If you’re a smartphone owner the chances are that you’ve played a game on it at some point, even one of those addictive time killers on that most prominent of social networks. Innovations in technology in the 21st Century have meant that video games aren’t just the domain of geeks anymore. Thanks to continual development, the gaming industry is growing rapidly month by month and more and more people are downloading apps and playing games on handheld devices. Interacting with our mobiles in this way has become part of modern culture, take a look at the recent craze for Pokemon Go for proof of that, but the sheer size and popularity of the mobile industry makes it an open playing-field for cyber-criminals.
Surely App Developers Take Care Of Things Like Security, Right?

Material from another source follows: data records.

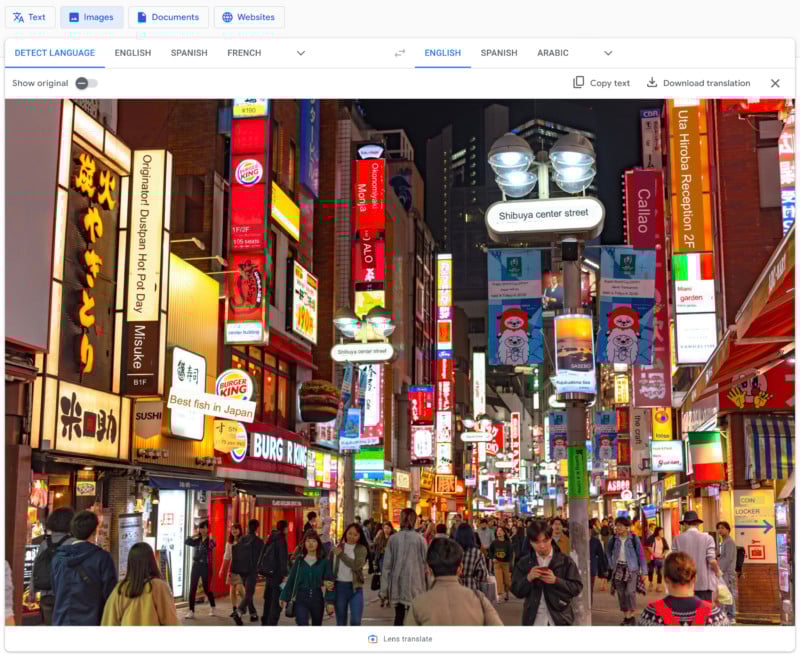Close the translated image view
The width and height of the screenshot is (800, 656).
775,83
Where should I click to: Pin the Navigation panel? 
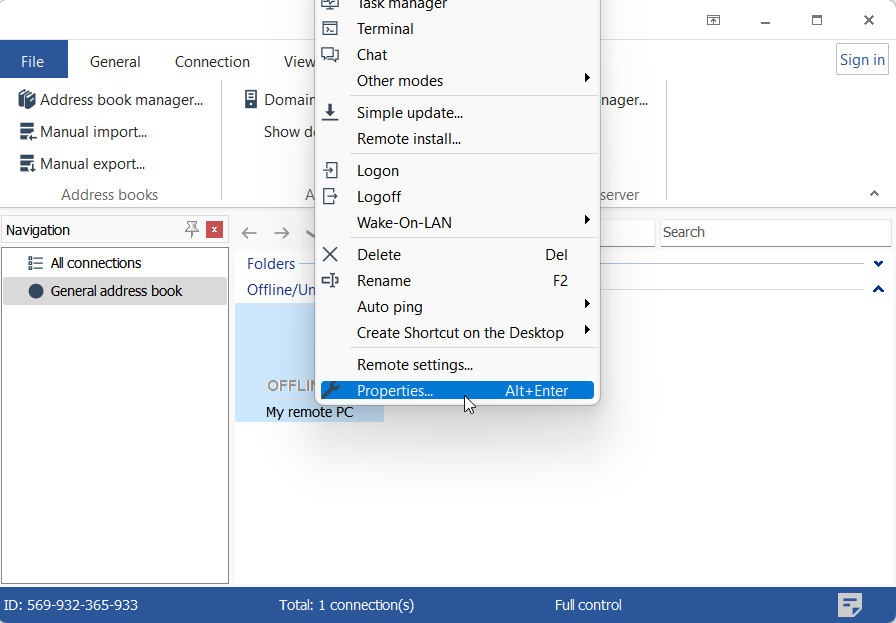[192, 230]
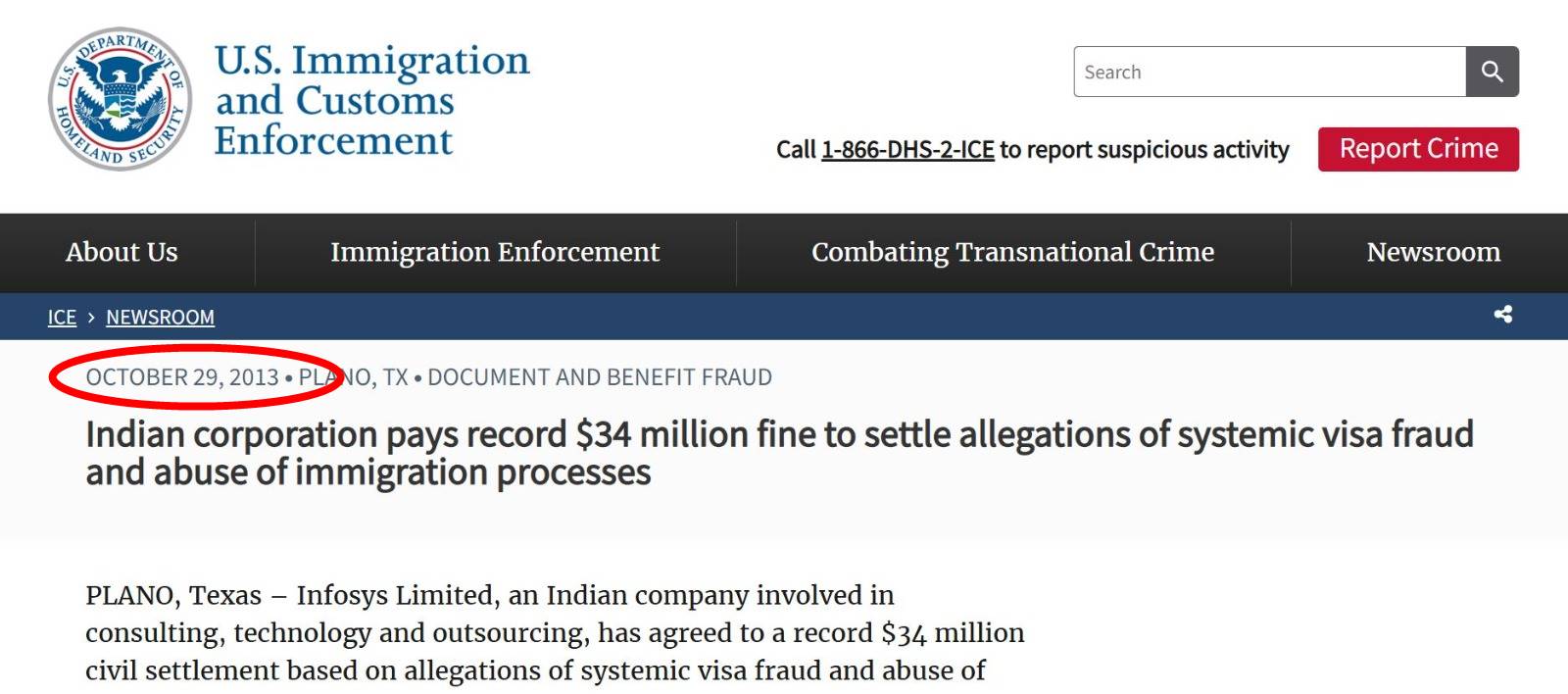This screenshot has height=694, width=1568.
Task: Click the breadcrumb chevron after ICE
Action: coord(91,318)

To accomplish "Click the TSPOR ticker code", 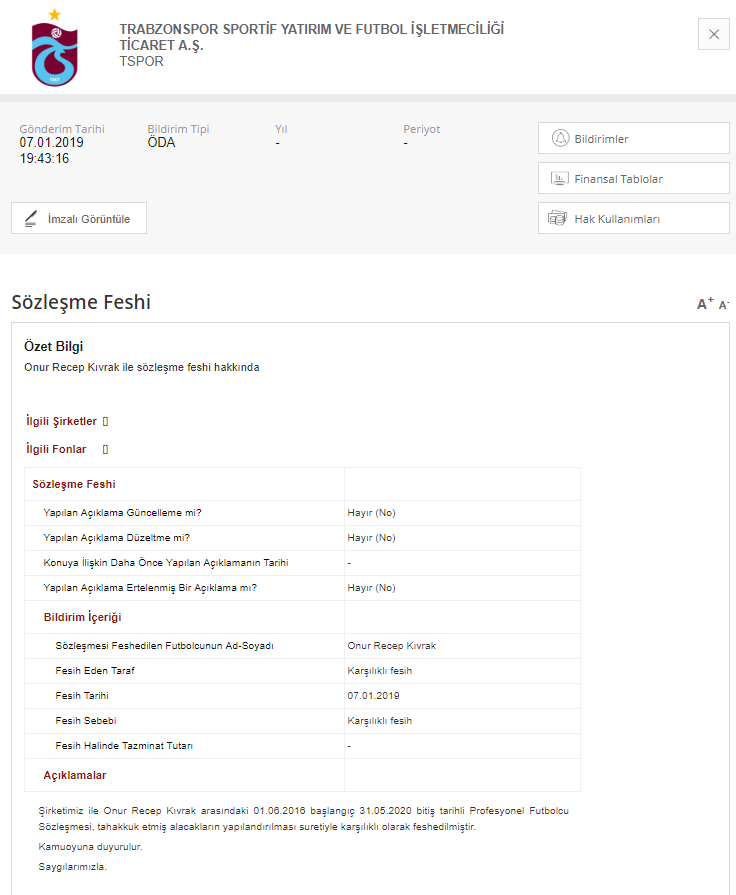I will (141, 62).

Protecting users from cyber attacks is and should naturally be the responsibility of game publishers and the developers who create them. Keeping games secure and unhackable doesn’t just benefit players, it also protects developers from the theft of their software and ideas. PlayFab, industry leaders in providing services and tools for the gaming industry, conducted a survey in 2015 about security in the gaming (mobile and online) industry. 500 regular game players were polled about security issues, and whilst the vast majority believed that keeping player data secure needs to be the responsibility of developers and publishers, the results of the poll suggested that security ranks lower than game-play and cost. This has led PlayFab to conclude ‘that game developers know this and so implementing secure back-end systems often takes a back seat to other features.’
Got It. Now, What Can I Do About It?
When you are creating your gaming account in-app, don’t always feel like you have to give all your personal details. Go through the account details and decided what’s really important for your usage. Things like name, address and date of birth are commonly requested, but they don’t have to be accurate. Similarly, try to set up a different email address purely for registration purposes and use that for signing up instead of your personal one.
Resist the temptation to use the same passwords across multiple apps and websites, it increases the risk of them being compromised. If you’re stuck for password inspiration makeuseof.com has a great article about creating strong passwords to match your personality!
If gaming on your mobile is one of your passions avoid using ad-supported games and instead pay for upgrades or ad-free versions. ‘Malvertising’, or advert malware, will corrupt your mobile O/S and steal game login details in much the same way that malware does to your PC or laptop. Your smartphone is a computer, albeit a much smaller one, so you should implement the same levels of security as you would on your larger device.
Other steps you can take are to encrypt your smartphone, even if its secured with a password, and turn off features like automatic Wi-Fi and Bluetooth connections when they are not in use.